Acanthamoeba keratitis
Medical treatment consists of topical antimicrobial agents, which can achieve high concentrations at the site of the infection.
Because the cyst form may be highly resistant to therapy, a combination of agents generally is used.
Treatment is not standardized, and data is limited. Among the successfully treated
patients with GAE and disseminated disease, all but 2 were given a combination of
antimicrobials. The 2 patients treated with single agent therapy received
sulfamethazine or trimethoprim-sulfamethoxazole (TMP-SMX). If possible,
immunosuppression should be reversed. A combination of pentamidine, an azole
(fluconazole or itraconazole), a sulfadiazine, and flucytosine can be considered.
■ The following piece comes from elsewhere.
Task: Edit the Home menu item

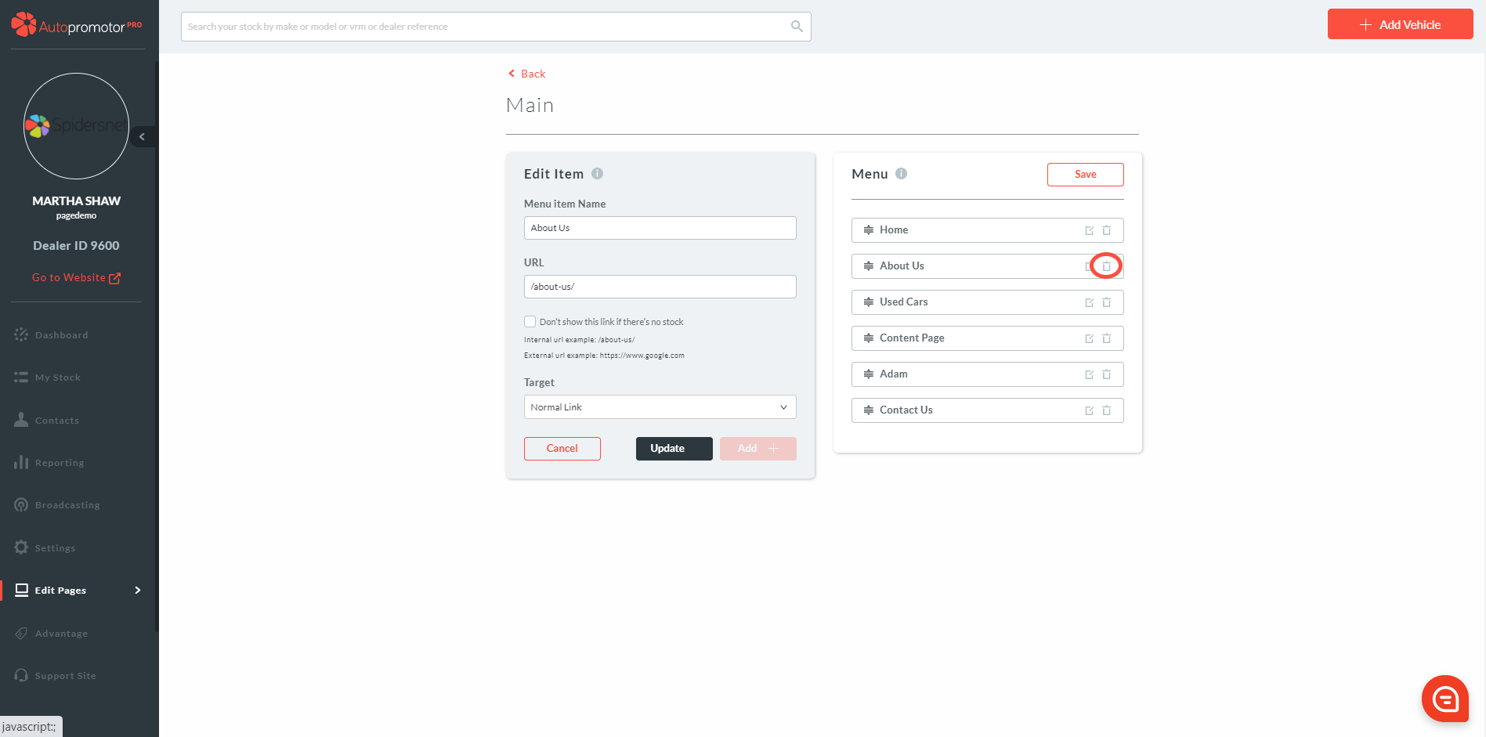Action: pyautogui.click(x=1089, y=230)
Combination regimens used include:
● TMP-SMX, flucytosine, and sulfadiazine
● Penicillin G and chloramphenicol (chloramphenicol is no
longer available in the United States)
● Sulfadiazine, pyrimethamine, and fluconazole
● Pentamidine, levofloxacin, amphotericin B, flucytosine,
rifampin, and itraconazole
● Pentamidine, flucytosine, itraconazole, topical chlorhexidine,
and ketoconazole
● Pentamidine and itraconazole
● Fluconazole, sulfadiazine, and surgical debulking
● Ketoconazole, rifampin, and TMP-SMX
● TMP-SMX, rifampin, and surgical debulking
● Oral and topical miltefosine with intrathecal and systemic
amikacin